Although he was more of a businessman than a film buff, Adolph Zukor, the longtime head of Paramount Pictures during its heyday, was a key figure in the development of the powerful studio system that ran Hollywood from the late '20s through the '60s. One of the very first studio moguls, Zukor's was truly a rags-to-riches story, and his success was borne of hard work, ambition, and a shrewd ability to understand the public's whimsical taste.
He was born in Risce, Hungary, where his family had to struggle to meet their basic needs. At age 16, Zukor immigrated to the U.S. and found a job working as a sweeper at a New York furrier. Within a few years, Zukor was running his own fur shop in Chicago. In 1903, Zukor branched out and bought an amusement arcade. Two years later, he and Marcus Loew teamed up to buy a chain of arcades. Eventually he became the treasurer to Loew's chain of movie theaters. It was Zukor who saw an enormous untapped fortune within the pockets of the upper and middle-class folk who considered moving pictures vulgar and refused to go to the tacky little theaters and arcades to see them. He figured that to get them to come to the theater, he would have to make going to the movies a more theatrical experience, complete with elaborate, comfortable movie houses, and longer, more dramatic films. To this end, he began distributing a four-reel European film, Queen Elizabeth. American audiences proved hungry for culture and Zukor made enough profit to found the Famous Players Production Company. Using the motto "Famous Players in Famous Plays," Zukor's company brought film adaptations of popular Broadway shows featuring well-known actors to theaters. Again it was a profitable venture that became even more so after he signed beautiful Mary Pickford, the actress who captured the nation's heart. She was Famous Players' headline star for years.
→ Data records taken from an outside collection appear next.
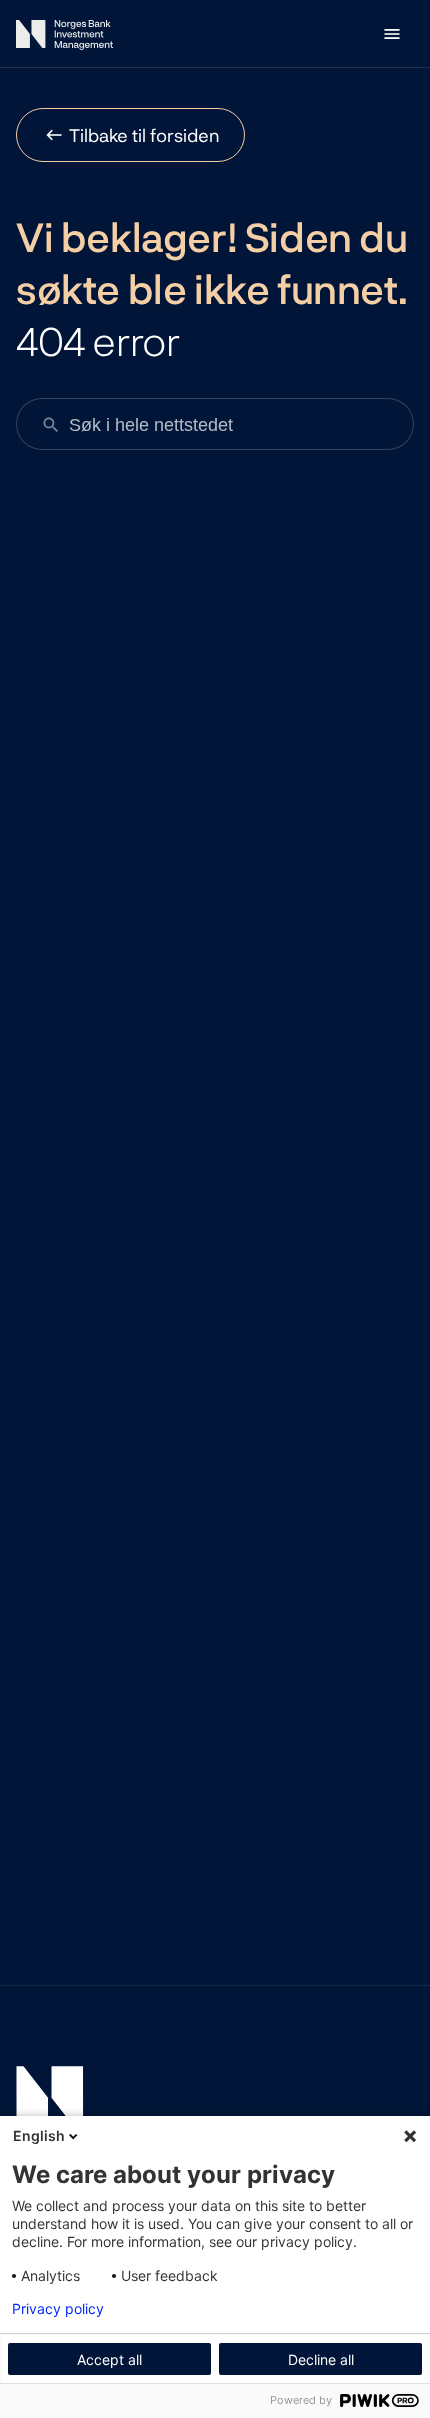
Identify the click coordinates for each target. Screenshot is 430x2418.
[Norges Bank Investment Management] (64, 38)
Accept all (109, 2359)
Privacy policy (58, 2309)
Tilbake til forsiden (144, 135)
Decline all (321, 2359)
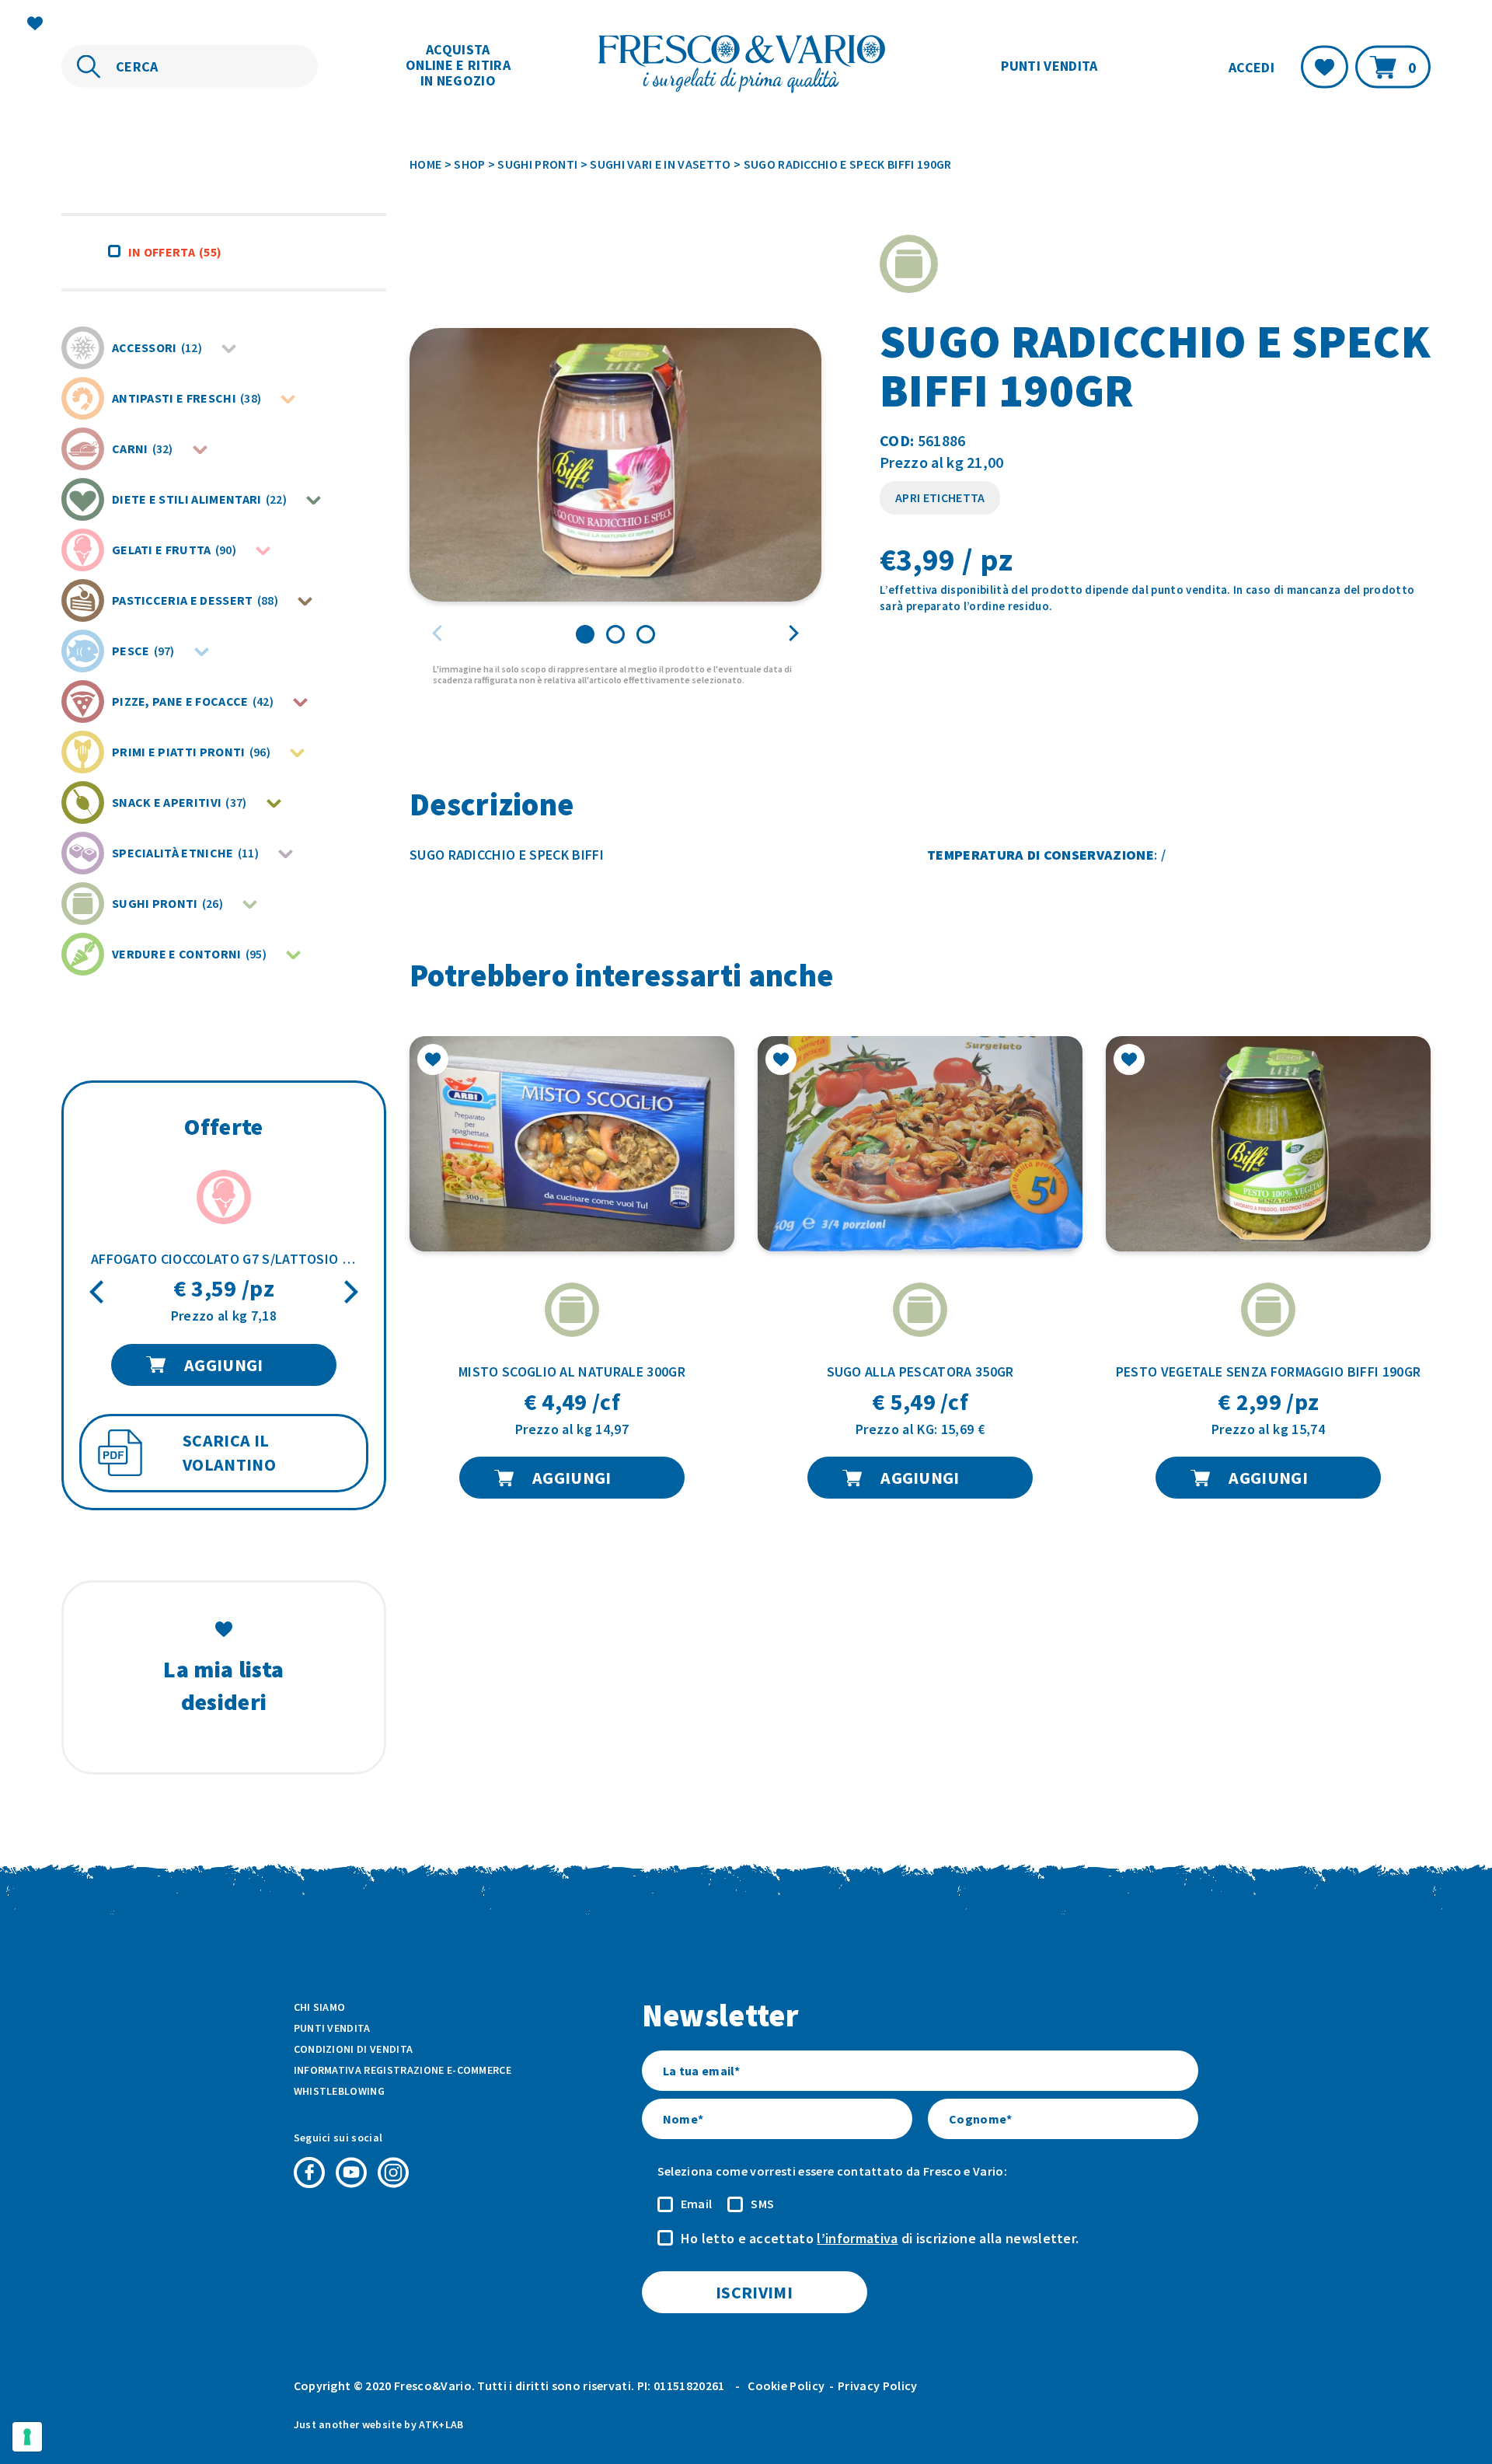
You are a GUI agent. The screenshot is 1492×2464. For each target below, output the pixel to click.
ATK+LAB (441, 2424)
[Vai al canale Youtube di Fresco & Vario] (351, 2172)
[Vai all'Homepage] (746, 66)
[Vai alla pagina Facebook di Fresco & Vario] (309, 2172)
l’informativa (857, 2238)
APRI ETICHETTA (940, 497)
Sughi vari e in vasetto (660, 164)
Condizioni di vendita (353, 2049)
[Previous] (98, 1291)
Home (425, 164)
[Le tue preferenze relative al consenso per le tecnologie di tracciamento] (27, 2437)
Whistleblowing (339, 2091)
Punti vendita (1049, 66)
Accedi (1251, 66)
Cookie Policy (786, 2385)
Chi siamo (320, 2007)
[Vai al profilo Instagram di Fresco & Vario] (393, 2172)
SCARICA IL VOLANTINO (229, 1452)
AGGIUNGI (223, 1365)
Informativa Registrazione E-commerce (403, 2070)
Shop (469, 164)
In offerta (174, 252)
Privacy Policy (877, 2385)
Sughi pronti (537, 164)
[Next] (348, 1291)
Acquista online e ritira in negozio (458, 64)
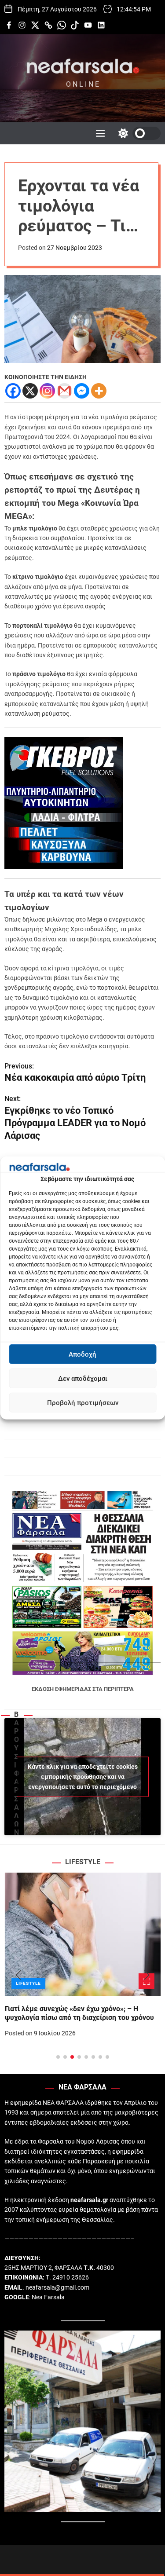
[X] (30, 391)
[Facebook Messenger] (81, 391)
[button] (18, 1975)
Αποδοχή (82, 1354)
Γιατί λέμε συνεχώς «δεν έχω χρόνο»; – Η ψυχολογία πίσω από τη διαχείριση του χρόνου (79, 2013)
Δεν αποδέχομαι (82, 1379)
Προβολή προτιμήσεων (82, 1403)
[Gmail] (64, 391)
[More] (98, 391)
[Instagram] (47, 391)
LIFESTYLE (27, 1983)
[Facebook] (13, 391)
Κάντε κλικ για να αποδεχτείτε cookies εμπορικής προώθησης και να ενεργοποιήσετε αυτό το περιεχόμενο (83, 1776)
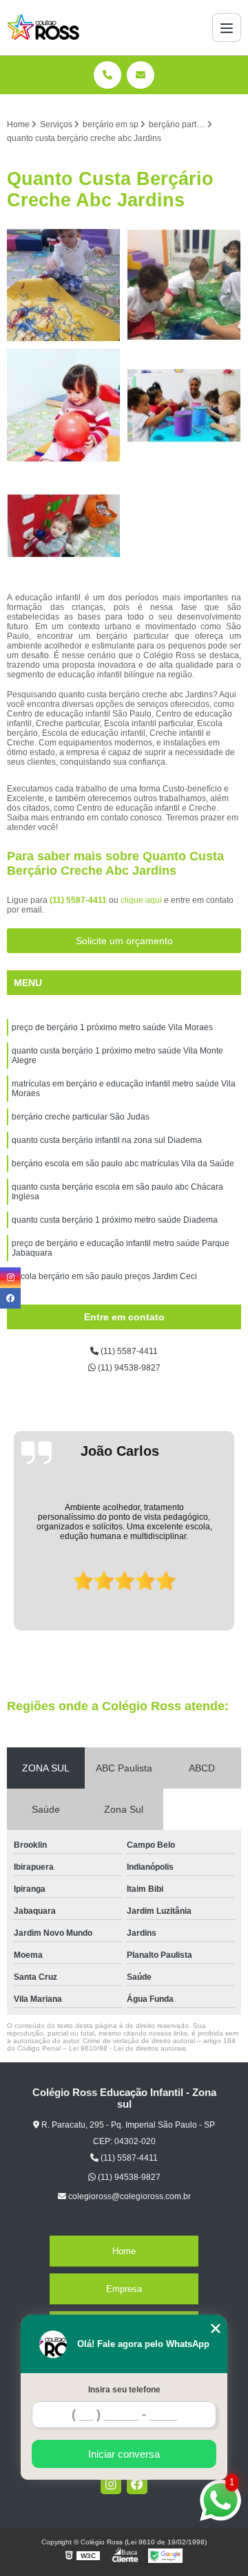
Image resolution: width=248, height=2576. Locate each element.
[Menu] (226, 27)
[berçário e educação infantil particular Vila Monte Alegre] (184, 285)
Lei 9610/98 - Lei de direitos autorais (127, 2048)
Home (124, 2251)
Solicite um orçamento (124, 940)
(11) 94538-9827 (128, 1368)
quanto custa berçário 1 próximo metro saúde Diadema (115, 1220)
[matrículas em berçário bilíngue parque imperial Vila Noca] (64, 525)
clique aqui (141, 900)
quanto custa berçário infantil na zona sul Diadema (107, 1140)
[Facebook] (137, 2484)
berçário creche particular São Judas (80, 1117)
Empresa (124, 2289)
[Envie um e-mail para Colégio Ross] (140, 75)
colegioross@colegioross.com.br (128, 2196)
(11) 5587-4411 (79, 900)
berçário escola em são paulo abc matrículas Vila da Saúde (123, 1163)
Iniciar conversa (124, 2454)
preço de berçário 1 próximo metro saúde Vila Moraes (112, 1027)
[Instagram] (111, 2484)
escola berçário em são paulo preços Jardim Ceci (104, 1276)
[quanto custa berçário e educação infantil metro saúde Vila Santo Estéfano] (64, 405)
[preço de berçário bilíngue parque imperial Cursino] (184, 405)
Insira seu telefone (124, 2389)
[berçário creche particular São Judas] (64, 285)
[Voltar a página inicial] (43, 27)
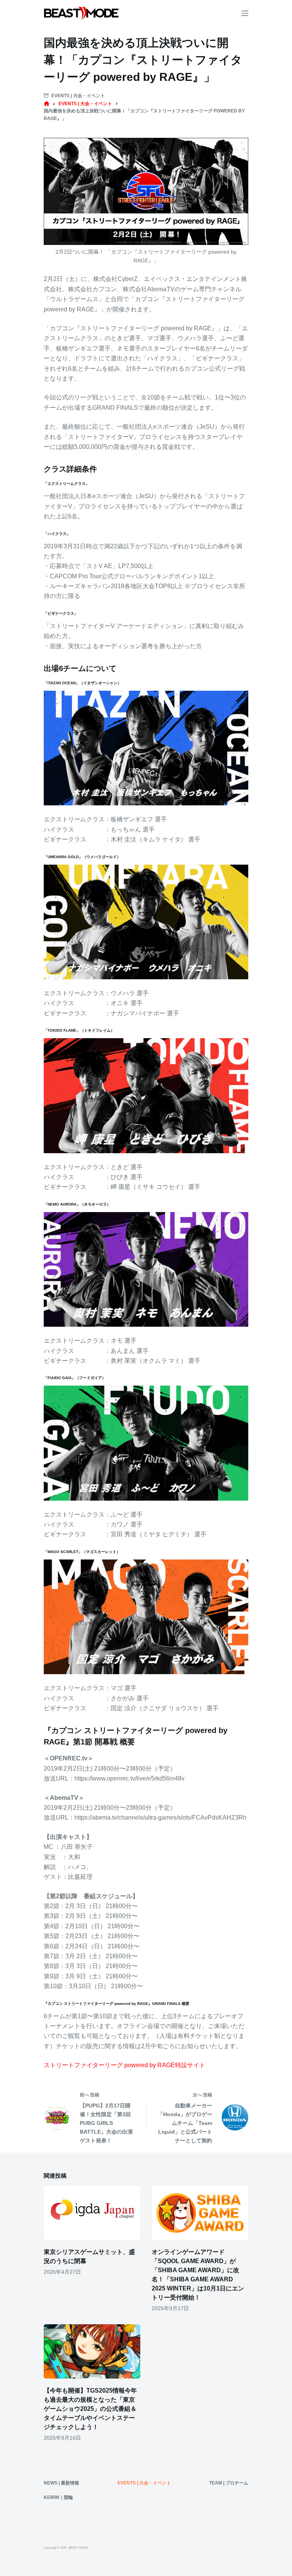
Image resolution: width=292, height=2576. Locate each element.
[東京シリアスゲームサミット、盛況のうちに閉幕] (92, 2213)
Zukor merged his company with the Jess L. Lasky Feature Play company in 1916 thereby creating the Famous Players-Lasky Corporation, where after a five-year struggle, Zukor became president. The company gained real power after it purchased the tiny Paramount distributions. Zukor took the name Paramount for the whole business and began buying up movie theaters until Paramount had a monopoly on making, distributing, and exhibiting films. Soon it became one of the biggest studios in Hollywood.
Interestingly, Zukor had almost nothing to do with the actual filmmaking process, preferring to run the company from New York so he could remain closely tied with the financial end. Paramount thrived until the early '30s, when financial woes nearly destroyed it. Though many wanted Zukor out, he tenaciously remained at the company's helm. In 1935 he was succeeded as president by Barney Balaban. Zukor then became chairman of the board, a position he would hold until his death at age 103 in 1976. Zukor substantially added to an already vast fortune when he bought into Gulf & Western Oil. In 1948, Zukor was awarded a special Oscar for his contribution to the industry. He published his autobiography, The Public Is Never Wrong, in 1953.